Logistic Regression – How is Logistic Regression Related to the Logistic Distribution?


We all know that logistic regression is used to calculate probabilities through the logistic function. For a dependent categorical random variable $y$ and a set of $n$ predictors $\textbf{X} = [X_1 \quad X_2 \quad \dots \quad X_n]$ the probability $p$ is

$$p = P(y=1|\textbf{X}) = \frac{1}{1 + e^{-(\alpha + \boldsymbol{\beta}\textbf{X})}}$$

The cdf of the logistic distribution is parameterized by its scale $s$ and location $\mu$

$$F(x) = \frac{1}{1 – e^{-\frac{x – \mu}{s}}}$$

So, for $\textbf{X} = X_1$ it is easy to see that

$$s = \frac{1}{\beta}, \quad \mu = -\alpha s$$

and this way we map the two fashions of the sigmoid curve. However, how does this mapping works when $\textbf{X}$ has more than one predictor? Say $\textbf{X} = [X_1 \quad X_2]$, what I see from a tri-dimensional perspective is depicted in the figure below.

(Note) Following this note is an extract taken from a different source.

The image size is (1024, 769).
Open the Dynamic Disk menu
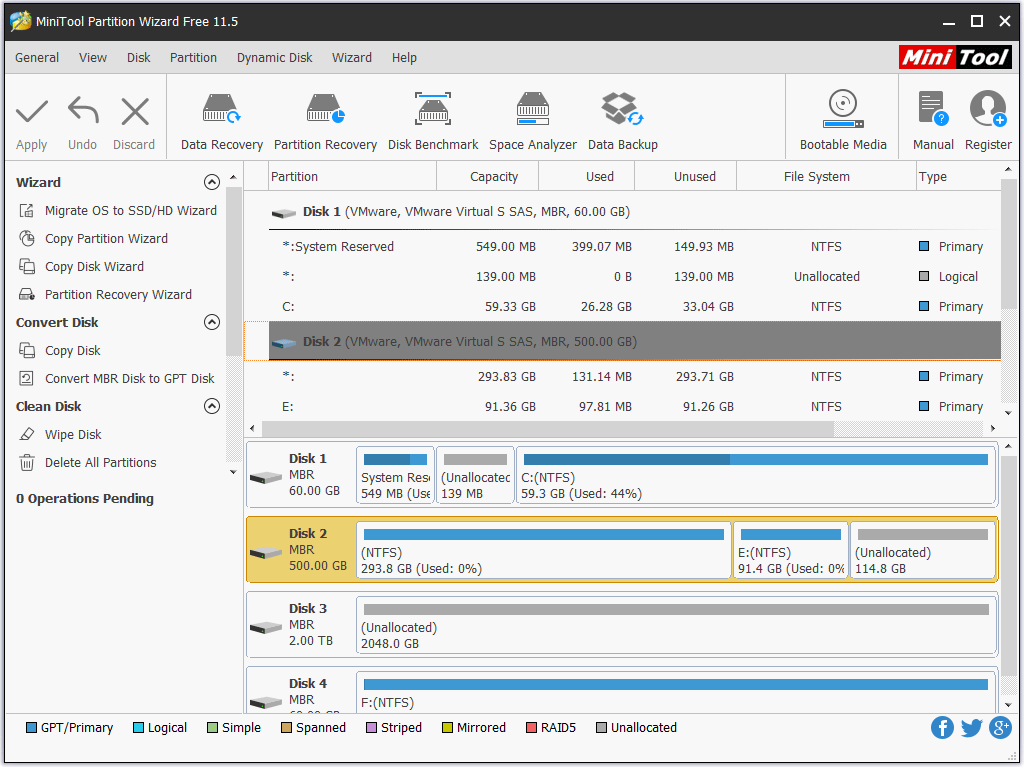pos(274,58)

So, $\textbf{s} = [s_1 \quad s_2]$ and $\boldsymbol{\mu} = [\mu_1 \quad \mu_2]$ would become

$$\textbf{s} = \boldsymbol{\beta}^{-1}, \quad \boldsymbol{\mu} = -\alpha\textbf{s}$$

and $p$ would derive from the linear combination of the parameters and the predictors in $\textbf{X}$. The way the unknown parameters of the logistic regression function relate to the cdf of the logistic distribution is what I am trying to understand here. I would be glad if someone could provide with insights on this matter.

Best Answer

One way of defining logistic regression is just introducing it as $$ \DeclareMathOperator{\P}{\mathbb{P}} \P(Y=1 \mid X=x) = \frac{1}{1+e^{-\eta(x)}} $$ where $\eta(x)=\beta^T x$ is a linear predictor. This is just stating the model without saying where it comes from.

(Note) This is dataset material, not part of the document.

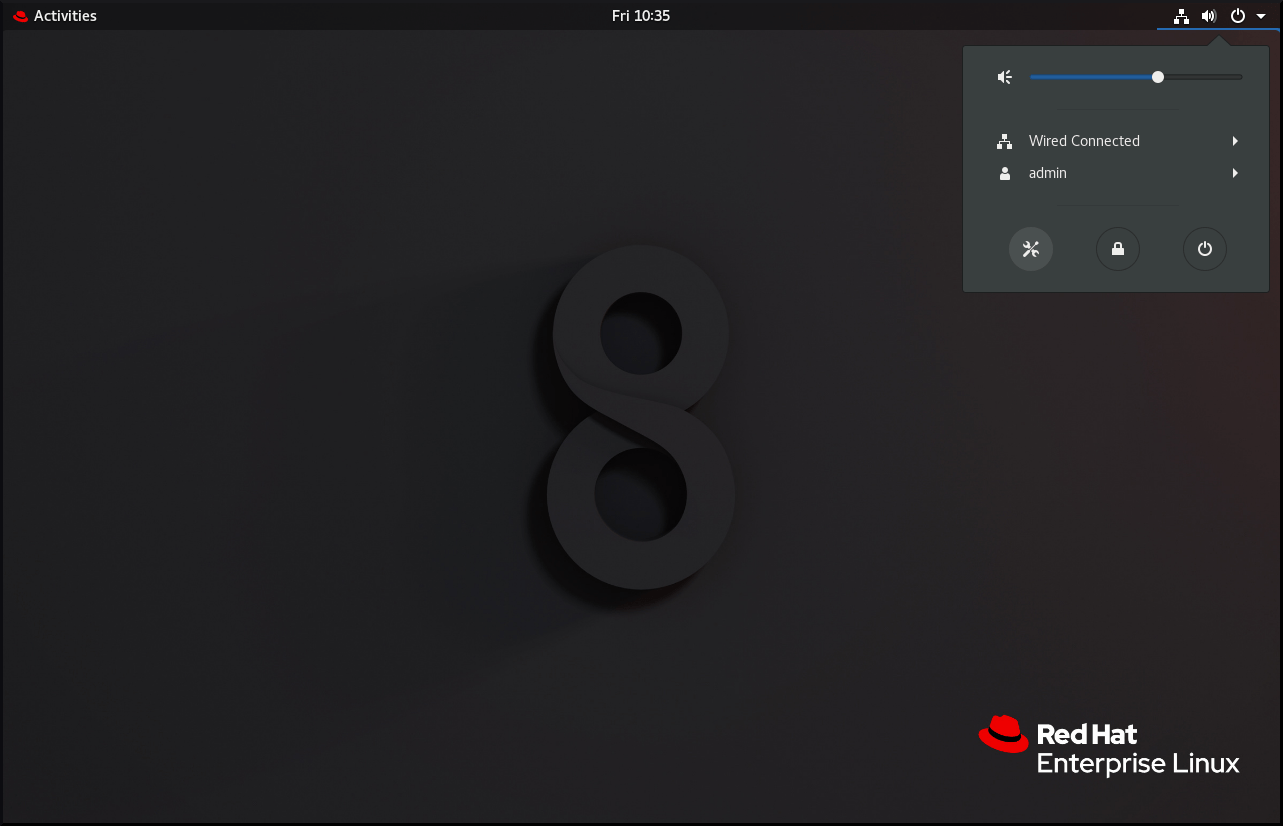
Task: Open the system status dropdown arrow in top bar
Action: click(1259, 15)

Alternatively we can try to develop the model from some underlying principle. Say there is maybe, a certain underlying, latent (not directly measurable) stress or antistress, we denote it by $\theta$, which determines the probability of a certain outcome. Maybe death (as in dose-response studies) or default, as in credit risk modeling. $\theta$ have some distribution that depends on $x$, say given by a cdf (cumulative distribution function) $F(\theta;x)$. Say the outcome of interest ($Y=1$) occurs when $\theta \le C$ for some threshold $C$. Then $$ \P(Y=1 \mid X=x)=\P(\theta \le C\mid X=x) =F(C;x) $$ and now the logistic distribution wiki have cdf $\frac1{1+e^{-\frac{x-\mu}{\sigma}}}$ and so if we assume the latent variable $\theta$ has a logistic distribution we finally arrive at, assuming the linear predictor $\eta(x)$ represent the mean $\mu$ via $\mu=\beta^T x$: $$ \P(Y=1\mid x)= \frac1{1+e^{-\frac{C-\beta^T x}{\sigma}}} $$ so in the case of a simple regression we get the intercept $C/\sigma$ and slope $\beta/\sigma$.

If the latent variable has some other distribution we get an alternative to the logit model. A normal distribution for the latent variable results in probit, for instance. A post related to this is Logistic Regression - Error Term and its Distribution.